## Document text
-- Begin --
Translation:He does not speak Chinese.

November 23, 2017



Gee, I translated the above with "He doesn't speak chinese" - which Duolingo didn't accept. It corrected me with " ...does not... " Gee, how strict is this ! :-(


why are they saying 汉语 instead of 中文?


You can use either.


说 refers to spoken language, while 文 refers to written language.


It's a tempting distinction with some validity, but it's not strictly adhered to in practice.

The terms are "汉语" and "中文" are generally equivalent, though apparently subject to regional preference, as set out in this Chinese Wikipedia article:

In China, both terms are fairly common, in my experience. In Taiwan, "汉语" is rare.

The terms don't overlap completely in their usage (e.g. "中文" rather than "汉语" would be a course of post-secondary study for native Chinese speakers equivalent to "English" in the English-speaking world), but generally either can be used to describe the spoken language (and by extension, its transcription in writing).
-- End --
## Entries supplied
-- Begin --
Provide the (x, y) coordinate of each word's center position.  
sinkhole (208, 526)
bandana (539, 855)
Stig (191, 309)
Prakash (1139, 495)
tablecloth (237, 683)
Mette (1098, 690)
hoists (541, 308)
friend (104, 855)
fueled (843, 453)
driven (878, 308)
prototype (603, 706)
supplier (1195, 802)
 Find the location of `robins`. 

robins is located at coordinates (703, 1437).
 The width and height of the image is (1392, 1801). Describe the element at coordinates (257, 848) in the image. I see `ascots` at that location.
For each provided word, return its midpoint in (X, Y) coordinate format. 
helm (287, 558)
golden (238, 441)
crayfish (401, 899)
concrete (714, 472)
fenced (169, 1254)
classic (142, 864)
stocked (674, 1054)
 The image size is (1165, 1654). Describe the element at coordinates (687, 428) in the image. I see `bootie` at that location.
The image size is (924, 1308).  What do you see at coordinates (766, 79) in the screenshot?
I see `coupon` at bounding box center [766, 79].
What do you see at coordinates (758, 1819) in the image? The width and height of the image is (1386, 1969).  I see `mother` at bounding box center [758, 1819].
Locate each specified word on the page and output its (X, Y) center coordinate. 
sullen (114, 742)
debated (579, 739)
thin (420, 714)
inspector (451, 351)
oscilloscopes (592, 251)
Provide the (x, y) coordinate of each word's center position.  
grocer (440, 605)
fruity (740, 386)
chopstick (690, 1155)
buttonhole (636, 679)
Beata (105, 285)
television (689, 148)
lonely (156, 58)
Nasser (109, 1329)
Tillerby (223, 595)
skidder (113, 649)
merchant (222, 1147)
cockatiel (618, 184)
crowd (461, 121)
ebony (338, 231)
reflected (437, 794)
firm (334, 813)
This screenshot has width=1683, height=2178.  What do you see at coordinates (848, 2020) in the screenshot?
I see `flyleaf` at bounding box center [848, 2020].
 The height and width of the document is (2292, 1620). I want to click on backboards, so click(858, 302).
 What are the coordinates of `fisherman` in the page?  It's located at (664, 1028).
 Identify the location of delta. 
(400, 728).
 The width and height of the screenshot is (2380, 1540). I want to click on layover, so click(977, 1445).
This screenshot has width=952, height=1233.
-- End --
Answer these questions using the text on the terms 汉语 and 中文:
1. What translation did the first commenter give that Duolingo did not accept?
2. In which place does the text say that "汉语" is rare?
3. Which term does the text name for a course of post-secondary study for native Chinese speakers?

## Task response
1. "He doesn't speak chinese"
2. Taiwan
3. "中文"